## Exercise
Convert the lines from the one containing "You are a GUI" to the one containing "This screenshot has" into a Markdown table with the columns Number and Line, leaving out any blank lines.

## Study material
────────────────────
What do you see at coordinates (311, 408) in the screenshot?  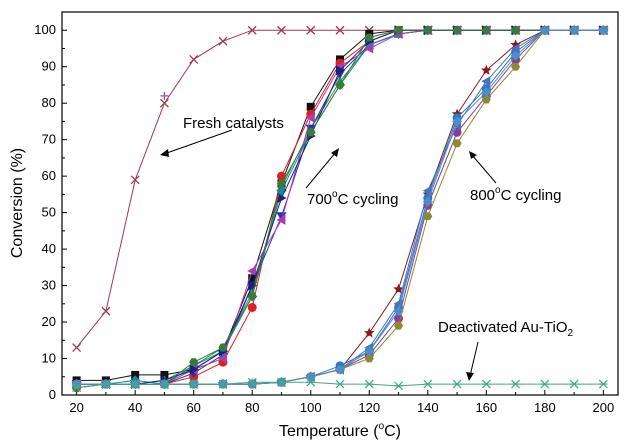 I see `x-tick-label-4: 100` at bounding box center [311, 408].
────────────────────
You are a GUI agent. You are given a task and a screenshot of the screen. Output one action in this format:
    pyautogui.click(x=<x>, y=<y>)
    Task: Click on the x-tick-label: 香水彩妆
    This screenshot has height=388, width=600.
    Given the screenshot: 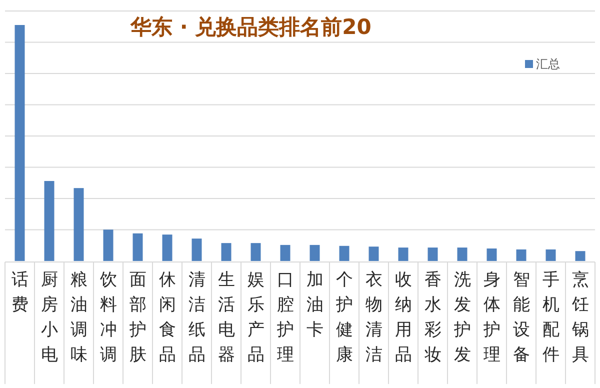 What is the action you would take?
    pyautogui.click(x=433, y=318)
────────────────────
## Worked solution
| Number | Line |
|---|---|
| 1 | You are a GUI agent. You are given a task and a screenshot of the screen. Output one action in this format: |
| 2 |     pyautogui.click(x=<x>, y=<y>) |
| 3 |     Task: Click on the x-tick-label: 香水彩妆 |
| 4 |     This screenshot has height=388, width=600. |